Morphometric relationships and catch composition of wobbegong sharks (Chondrichthyes: Orectolobus) commercially fished in New South Wales, Australia
Huveneers, C., Otway, N.M. and Harcourt, R.G., 2007. Morphometric relationships and catch composition of wobbegong sharks (Chondrichthyes: Orectolobus) commercially fished in New South Wales, Australia. Proceedings of the Linnean Society of NSW, 128: 243–249.
Three species of wobbegongs: the spotted wobbegong, Orectolobus maculatus, the dwarf ornate wobbegong, O. ornatus, and the large ornate wobbegong, O. halei occur in coastal waters off New South Wales (NSW), Australia. Wobbegongs are bottom-dwelling sharks and have been targeted primarily by commercial fishers operating in the NSW Ocean Trap and Line fishery. The flesh of wobbegongs is considered to be ‘good-eating’ and is sold as boneless fillets or ‘flake.’ The catches of wobbegongs have declined by approximately 60% over a decade and this has led to concerns over the ecological sustainability of their continued harvest. Currently, the length and weight composition of the catch is unknown as carcasses are trunked (i.e., beheaded and eviscerated) before landing. This study provided data to examine length-length, weight-weight and weight-length relationships and to convert carcass length and carcass weight measurements to total lengths and total weights for subsequent use in fisheries assessments.
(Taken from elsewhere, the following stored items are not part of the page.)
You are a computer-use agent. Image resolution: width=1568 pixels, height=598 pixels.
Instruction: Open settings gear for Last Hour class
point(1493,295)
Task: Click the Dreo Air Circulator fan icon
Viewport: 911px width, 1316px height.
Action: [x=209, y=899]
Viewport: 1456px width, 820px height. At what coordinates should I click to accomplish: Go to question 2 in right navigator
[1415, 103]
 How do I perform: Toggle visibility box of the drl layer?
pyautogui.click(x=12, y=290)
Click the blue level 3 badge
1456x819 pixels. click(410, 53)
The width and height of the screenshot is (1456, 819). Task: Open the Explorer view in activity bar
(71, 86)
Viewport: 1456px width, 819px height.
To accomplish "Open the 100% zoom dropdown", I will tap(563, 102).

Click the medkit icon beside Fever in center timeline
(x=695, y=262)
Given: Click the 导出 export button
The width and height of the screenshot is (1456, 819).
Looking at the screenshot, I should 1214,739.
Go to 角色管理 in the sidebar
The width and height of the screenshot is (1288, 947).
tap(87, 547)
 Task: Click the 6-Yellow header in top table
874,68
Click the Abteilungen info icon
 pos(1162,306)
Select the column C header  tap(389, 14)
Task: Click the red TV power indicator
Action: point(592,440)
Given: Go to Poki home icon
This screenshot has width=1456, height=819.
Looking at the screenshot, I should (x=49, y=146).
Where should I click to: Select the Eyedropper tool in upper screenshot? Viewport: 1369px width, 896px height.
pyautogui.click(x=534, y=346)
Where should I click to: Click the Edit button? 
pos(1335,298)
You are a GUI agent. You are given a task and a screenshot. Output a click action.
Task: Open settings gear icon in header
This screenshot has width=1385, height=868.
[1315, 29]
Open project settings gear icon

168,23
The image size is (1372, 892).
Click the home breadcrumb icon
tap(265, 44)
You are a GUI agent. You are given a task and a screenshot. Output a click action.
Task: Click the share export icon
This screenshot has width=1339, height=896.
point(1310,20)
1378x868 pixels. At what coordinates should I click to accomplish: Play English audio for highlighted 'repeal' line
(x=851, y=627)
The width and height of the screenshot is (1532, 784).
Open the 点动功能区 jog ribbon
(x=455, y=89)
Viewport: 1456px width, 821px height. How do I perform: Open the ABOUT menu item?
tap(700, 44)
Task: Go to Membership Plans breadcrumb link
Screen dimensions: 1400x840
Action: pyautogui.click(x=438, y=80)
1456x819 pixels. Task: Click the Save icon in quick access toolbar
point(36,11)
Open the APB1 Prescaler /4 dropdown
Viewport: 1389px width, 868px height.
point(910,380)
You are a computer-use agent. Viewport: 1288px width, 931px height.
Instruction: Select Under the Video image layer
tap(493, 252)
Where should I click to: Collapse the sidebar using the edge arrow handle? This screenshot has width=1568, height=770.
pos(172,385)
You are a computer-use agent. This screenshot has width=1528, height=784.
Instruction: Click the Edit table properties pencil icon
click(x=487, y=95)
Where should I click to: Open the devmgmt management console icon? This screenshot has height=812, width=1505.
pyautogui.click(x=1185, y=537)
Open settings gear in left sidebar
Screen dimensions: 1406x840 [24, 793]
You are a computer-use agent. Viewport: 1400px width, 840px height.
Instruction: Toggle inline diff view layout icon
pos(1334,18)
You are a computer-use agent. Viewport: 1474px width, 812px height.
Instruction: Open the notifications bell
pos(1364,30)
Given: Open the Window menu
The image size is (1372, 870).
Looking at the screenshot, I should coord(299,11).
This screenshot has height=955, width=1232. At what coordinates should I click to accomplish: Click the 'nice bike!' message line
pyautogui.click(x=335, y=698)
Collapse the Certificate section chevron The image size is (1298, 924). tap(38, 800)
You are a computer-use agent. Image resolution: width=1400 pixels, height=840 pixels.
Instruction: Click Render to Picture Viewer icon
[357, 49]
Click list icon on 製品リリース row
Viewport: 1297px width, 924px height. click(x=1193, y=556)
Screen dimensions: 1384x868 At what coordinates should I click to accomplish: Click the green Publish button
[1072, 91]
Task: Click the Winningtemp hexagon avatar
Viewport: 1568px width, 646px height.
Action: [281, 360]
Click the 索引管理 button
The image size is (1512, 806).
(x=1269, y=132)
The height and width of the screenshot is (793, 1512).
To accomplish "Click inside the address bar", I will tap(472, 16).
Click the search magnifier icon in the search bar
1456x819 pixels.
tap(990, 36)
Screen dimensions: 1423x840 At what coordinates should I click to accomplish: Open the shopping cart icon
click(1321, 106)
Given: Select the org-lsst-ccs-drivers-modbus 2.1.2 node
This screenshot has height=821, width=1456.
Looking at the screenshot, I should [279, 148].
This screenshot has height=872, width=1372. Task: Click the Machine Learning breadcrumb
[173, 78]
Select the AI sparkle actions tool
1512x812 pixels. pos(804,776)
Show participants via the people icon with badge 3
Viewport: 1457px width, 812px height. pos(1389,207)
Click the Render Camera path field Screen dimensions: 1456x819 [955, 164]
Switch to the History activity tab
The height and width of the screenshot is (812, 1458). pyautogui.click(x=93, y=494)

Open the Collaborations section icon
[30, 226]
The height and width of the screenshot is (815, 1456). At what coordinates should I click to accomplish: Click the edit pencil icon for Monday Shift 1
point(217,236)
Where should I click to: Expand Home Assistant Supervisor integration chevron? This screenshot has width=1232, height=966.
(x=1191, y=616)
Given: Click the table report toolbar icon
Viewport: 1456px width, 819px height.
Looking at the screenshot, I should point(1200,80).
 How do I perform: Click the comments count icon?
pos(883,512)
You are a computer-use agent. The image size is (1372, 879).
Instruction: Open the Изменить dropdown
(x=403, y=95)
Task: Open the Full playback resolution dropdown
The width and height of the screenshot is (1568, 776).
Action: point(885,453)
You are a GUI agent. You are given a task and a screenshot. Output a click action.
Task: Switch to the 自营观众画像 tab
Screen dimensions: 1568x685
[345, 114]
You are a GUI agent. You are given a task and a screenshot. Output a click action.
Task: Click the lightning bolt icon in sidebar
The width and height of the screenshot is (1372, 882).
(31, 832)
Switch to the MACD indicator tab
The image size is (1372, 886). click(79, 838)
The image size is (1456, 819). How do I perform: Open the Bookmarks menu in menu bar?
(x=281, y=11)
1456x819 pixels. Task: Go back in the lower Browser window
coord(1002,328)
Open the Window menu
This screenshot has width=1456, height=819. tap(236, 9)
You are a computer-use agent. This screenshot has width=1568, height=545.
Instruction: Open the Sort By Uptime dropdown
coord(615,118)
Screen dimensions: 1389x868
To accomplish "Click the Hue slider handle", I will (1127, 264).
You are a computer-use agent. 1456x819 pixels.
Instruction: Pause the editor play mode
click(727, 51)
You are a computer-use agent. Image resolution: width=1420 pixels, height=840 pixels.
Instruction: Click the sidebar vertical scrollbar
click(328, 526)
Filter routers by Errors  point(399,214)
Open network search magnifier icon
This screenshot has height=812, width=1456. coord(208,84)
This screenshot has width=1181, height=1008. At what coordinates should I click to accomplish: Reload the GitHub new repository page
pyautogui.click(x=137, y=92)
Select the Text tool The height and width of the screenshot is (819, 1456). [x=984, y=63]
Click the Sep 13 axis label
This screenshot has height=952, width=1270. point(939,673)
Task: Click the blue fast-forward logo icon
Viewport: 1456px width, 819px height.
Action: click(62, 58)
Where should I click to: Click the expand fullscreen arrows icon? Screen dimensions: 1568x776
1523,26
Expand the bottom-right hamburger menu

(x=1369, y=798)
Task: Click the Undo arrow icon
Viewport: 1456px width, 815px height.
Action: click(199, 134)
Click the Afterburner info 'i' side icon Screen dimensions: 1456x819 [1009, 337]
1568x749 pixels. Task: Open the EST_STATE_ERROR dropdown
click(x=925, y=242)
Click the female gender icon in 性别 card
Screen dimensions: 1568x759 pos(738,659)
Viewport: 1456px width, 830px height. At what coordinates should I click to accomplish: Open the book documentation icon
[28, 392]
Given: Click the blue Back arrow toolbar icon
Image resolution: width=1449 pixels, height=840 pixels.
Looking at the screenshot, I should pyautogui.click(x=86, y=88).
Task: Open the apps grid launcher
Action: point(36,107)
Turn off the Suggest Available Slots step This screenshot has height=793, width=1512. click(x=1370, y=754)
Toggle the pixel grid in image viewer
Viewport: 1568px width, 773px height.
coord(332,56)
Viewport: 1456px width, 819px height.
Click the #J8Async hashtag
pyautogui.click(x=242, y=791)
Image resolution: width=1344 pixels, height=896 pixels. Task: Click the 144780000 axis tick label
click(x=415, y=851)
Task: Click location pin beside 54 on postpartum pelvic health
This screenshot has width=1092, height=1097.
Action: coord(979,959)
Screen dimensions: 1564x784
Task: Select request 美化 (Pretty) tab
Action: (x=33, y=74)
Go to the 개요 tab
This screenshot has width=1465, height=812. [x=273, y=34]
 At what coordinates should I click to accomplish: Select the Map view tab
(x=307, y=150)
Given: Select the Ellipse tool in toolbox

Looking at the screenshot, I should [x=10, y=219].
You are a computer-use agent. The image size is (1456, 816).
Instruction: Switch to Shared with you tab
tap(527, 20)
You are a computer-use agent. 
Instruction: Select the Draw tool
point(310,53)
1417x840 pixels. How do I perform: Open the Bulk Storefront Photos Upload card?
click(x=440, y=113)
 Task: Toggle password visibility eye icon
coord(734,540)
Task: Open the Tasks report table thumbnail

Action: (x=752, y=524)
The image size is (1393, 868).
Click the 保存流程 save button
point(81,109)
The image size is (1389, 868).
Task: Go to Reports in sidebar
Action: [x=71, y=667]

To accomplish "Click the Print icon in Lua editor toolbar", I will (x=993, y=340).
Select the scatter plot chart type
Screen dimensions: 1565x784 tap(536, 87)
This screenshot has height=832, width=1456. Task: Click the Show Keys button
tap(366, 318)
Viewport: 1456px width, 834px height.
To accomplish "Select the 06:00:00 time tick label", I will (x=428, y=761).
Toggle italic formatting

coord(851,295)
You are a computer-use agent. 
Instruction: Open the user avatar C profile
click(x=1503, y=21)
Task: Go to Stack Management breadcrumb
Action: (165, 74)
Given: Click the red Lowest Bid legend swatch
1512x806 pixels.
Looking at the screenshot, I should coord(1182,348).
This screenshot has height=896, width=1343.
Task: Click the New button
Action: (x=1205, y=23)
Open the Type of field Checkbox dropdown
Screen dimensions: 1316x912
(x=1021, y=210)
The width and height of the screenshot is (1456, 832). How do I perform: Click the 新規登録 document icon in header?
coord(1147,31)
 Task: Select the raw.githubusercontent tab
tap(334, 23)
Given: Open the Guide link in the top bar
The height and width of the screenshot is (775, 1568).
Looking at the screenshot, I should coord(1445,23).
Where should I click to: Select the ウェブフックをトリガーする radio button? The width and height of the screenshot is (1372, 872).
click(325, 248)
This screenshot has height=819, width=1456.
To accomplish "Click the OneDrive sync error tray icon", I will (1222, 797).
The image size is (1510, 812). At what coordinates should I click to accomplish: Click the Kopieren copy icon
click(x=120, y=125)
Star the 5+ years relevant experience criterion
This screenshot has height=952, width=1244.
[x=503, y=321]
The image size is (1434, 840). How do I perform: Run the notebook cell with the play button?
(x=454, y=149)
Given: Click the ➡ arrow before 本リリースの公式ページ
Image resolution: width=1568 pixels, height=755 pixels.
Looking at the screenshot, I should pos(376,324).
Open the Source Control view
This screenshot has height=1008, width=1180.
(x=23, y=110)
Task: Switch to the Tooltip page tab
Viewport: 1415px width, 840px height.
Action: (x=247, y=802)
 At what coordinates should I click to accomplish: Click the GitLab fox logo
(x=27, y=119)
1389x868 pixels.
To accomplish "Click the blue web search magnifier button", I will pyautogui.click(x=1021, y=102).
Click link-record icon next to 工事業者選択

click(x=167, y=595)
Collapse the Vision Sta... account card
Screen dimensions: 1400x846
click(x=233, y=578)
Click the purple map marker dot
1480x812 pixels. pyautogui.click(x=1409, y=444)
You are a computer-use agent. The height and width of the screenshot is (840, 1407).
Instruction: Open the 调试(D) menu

The females of all three species of wobbegong had greater body weights compared to males for any given length. Sex-based differences in body weight are often due to discrepancies in the weights of internal organs and are common in sharks and rays. Female sharks usually have larger livers and reproductive organs and these probably accounted for the observed differences in weight. New-born sharks and small juveniles were conspicuously absent from the length-frequency distributions of all three species, suggesting the potential existence of nursery areas not targeted by the commercial fishery.